● Work instructions: List each line below that contains the word "coordinates".

(Dataset entries)
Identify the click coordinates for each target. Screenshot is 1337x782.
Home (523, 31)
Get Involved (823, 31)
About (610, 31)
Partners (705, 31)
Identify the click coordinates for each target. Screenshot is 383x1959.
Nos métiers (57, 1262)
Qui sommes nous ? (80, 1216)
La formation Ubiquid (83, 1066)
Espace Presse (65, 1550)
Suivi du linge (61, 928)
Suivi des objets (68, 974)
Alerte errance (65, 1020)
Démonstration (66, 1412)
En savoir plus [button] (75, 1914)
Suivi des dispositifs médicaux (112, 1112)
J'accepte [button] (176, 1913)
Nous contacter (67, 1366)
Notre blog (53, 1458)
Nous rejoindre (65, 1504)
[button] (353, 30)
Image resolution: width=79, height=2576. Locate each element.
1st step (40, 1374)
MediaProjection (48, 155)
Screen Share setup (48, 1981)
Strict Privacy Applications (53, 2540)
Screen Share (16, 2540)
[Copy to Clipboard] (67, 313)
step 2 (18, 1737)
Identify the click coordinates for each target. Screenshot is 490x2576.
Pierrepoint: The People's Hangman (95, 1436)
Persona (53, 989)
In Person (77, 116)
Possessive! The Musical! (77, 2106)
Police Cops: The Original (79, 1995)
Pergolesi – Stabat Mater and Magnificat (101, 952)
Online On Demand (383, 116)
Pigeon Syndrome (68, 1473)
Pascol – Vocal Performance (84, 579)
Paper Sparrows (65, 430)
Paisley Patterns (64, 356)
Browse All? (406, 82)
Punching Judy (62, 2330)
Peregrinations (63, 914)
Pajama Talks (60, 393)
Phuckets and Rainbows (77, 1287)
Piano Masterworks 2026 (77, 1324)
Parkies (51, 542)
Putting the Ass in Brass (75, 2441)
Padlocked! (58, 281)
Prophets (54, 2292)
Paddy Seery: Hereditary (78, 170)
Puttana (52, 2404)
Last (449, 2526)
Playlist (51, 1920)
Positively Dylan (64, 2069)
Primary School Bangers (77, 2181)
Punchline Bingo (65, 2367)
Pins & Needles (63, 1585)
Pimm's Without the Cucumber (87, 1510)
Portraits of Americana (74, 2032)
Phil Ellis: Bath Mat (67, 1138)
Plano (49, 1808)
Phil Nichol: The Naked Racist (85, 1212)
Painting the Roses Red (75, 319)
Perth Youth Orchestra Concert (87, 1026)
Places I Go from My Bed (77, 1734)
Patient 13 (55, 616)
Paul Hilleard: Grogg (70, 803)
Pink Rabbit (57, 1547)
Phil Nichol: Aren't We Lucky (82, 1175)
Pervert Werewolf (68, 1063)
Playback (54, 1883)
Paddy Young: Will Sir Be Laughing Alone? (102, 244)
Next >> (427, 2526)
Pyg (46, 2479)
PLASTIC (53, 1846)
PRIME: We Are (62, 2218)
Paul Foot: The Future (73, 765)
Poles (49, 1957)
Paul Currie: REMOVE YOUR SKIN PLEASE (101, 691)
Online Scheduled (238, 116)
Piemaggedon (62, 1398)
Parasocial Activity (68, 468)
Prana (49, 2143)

● Task answer:
Identify the click coordinates for each target. Screenshot is 1337x782.
Identify the click coordinates for each target. Screenshot is 383x1959.
Identify the click coordinates for each target. Screenshot is 490x2576.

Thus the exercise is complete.